Somebody thinks it's important enough to be worth it.
sport of sacred spherical cows
in reply to Violet Madder • • •This.
That premium paid has a point.
The cruelty is the point.
emeritrix
in reply to sport of sacred spherical cows • • •@beadsland @violetmadder
Expensive for whom, is always a question. The politicians and bureaucrats making these decisions are not playing with their own money.
The cruelty is one point; the payoff of getting to feel superior to those who suffer; of getting to exercise power over someone rather than being the victim of someone else's power.
But there are also economic benefits--for the police and their so-called union (budgets keep getting bigger!), for the corporations paid (with public money) to run so-called shelters, or any of the many jail-adjacent 'services' (like those cards people get after any cash they have is confiscated, the companies that charge extra for phone calls, etc.), for the plutocrats who don't want any challenges to their power to keep extracting wealth.

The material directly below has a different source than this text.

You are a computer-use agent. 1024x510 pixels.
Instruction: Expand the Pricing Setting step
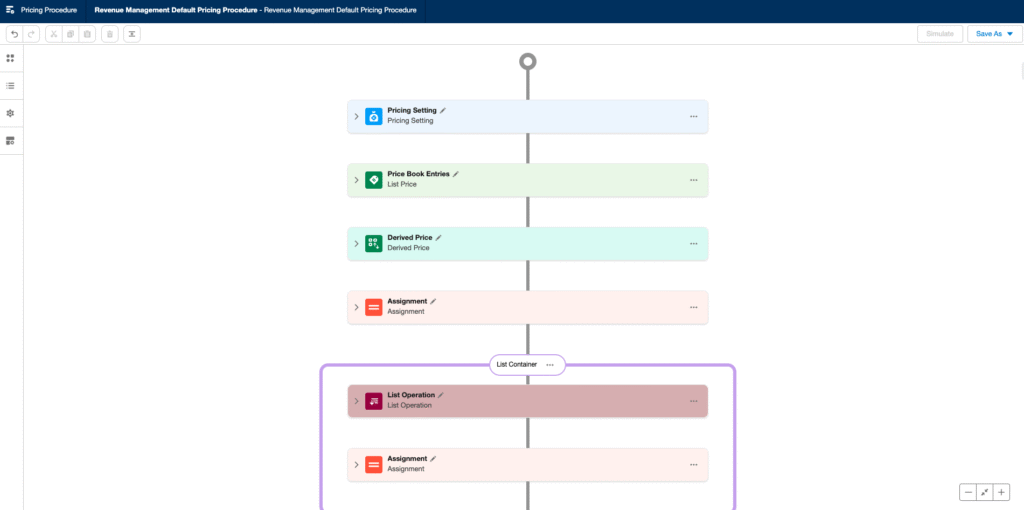(356, 116)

And the social wage of feeling superior helps with that, too, so the shelter worker doesn't make common cause with the shelter occupant against the plutocrat benefiting from the miseries of both.
Violet Madder
in reply to emeritrix • • •@beadsland
They are, however, playing with their own quality of life when they cultivate social malaise that poisons their community, affecting the disposition and abilities of everyone who is, say, around them in traffic, or working in the services they depend on, or researching the innovations they'll need in all areas of life-- the ripple effects reach everywhere, especially the shit that's wrecking our climate and so on.
Their short term monetary gains are paltry, compared to how they are shooting themselves in the foot at the end of the day.
emeritrix
in reply to Violet Madder • • •@violetmadder @beadsland
agreed. they are short-sighted
emeritrix
in reply to emeritrix • • •#SocialHousing is a way (or a variety of ways) to make housing available, affordable for all.
popularresistance.org/new-soci…
New Social Housing Programs Seek To Make Homes Permanently Affordable
Terrace (PopularResistance.Org)justbob
in reply to emeritrix • • •Then, there is the story in #StreetRoots this week how the state has cut funds keeping people in housing and shifted it to building temporary shelters...
Come on people, you've just MADE more homeless people.
Pete's Mom 🍉 🇺🇦 ☮️
in reply to emeritrix • • •feld
in reply to emeritrix • • •the only way local governments are going to be able to afford to keep operating is to raise property taxes like 200-300% (or possibly more depending on the situation) from where they are today, so at this point it doesn't really matter who we blame. The fact is, prices *must* come down sharply or nobody will even be able to afford their property taxes and insurance premiums even if they can afford the house.
Once we do that and the materials costs plummet as well things will start to come back into balance and we can have a sane economy again
And the best part is that when this happens, all those hedge funds are going to have their investments wiped out. They'll have no choice but to sell at a massive loss because they're gonna get margin called elsewhere and they'll need the liquidity ASAP. So this will just delete money from the economy at a rapid pace and help reverse a bunch of this inflation.
W6KME
in reply to emeritrix • • •Anyone that owns more than one home-including portions of homes through investment vehicles-is a contributor to the housing crisis.
We're still addicted to a medieval notion that some people are meant to be landlords and some are meant to be tenants. People should look up what those words actually mean.